Una gran ventaja de la THD es que preserva la fisiología del esfínter anal sin afectar la continencia; además, este abordaje evita involucrar al anodermo debajo de la línea dentada, pues las suturas se colocan por arriba, minimizando así el dolor postoperatorio y obteniendo un tiempo de recuperación más corto. Esto es lo que se busca con las diferentes alternativas quirúrgicas para el tratamiento de la enfermedad hemorroidal.5,9,12
Aunado a una buena técnica quirúrgica y con la indicación adecuada, el resultado depende del apego del paciente a los cuidados postoperatorios. Se recomienda una dieta alta en fibra y abundantes líquidos durante los primeros dos a tres meses, ya que la constipación puede causar recidiva y sangrado.8,12
Conclusiones
La desarterialización hemorroidal transanal es una técnica mínimamente invasiva innovadora que demuestra ser una buena opción para el tratamiento de la enfermedad hemorroidal sintomática. Se asocia con resultados postoperatorios favorables, sin incontinencia fecal debido a que preserva el funcionamiento del esfínter anal y tiene un periodo de recuperación más corto.

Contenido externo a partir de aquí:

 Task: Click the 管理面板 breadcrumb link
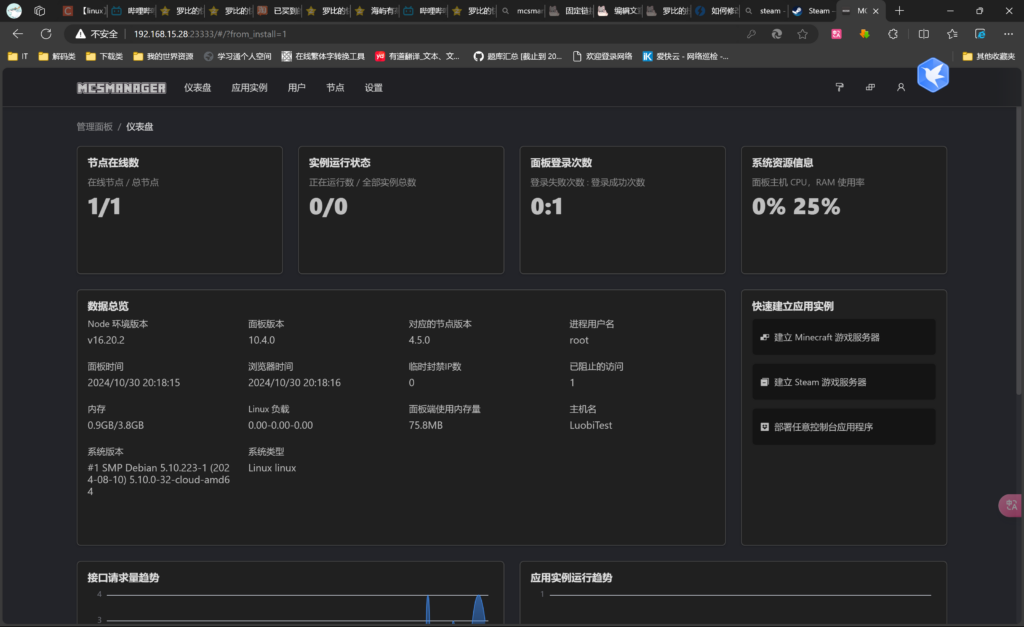pos(95,127)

Nuestros resultados se asemejan a lo reportado en la literatura respecto a complicaciones postquirúrgicas y recidiva (prolapso y/o sangrado). En nuestra casuística tuvimos pocas complicaciones y recidivas, el dolor postoperatorio reportado fue bajo.
Asimismo, este procedimiento se puede acompañar de otros para tratar patologías anorrectales concomitantes sin que esto aumente el dolor postoperatorio.
Es necesario contar con más estudios de buena calidad que prueben la eficacia y beneficios de esta técnica y así comparar los resultados de nuestra experiencia.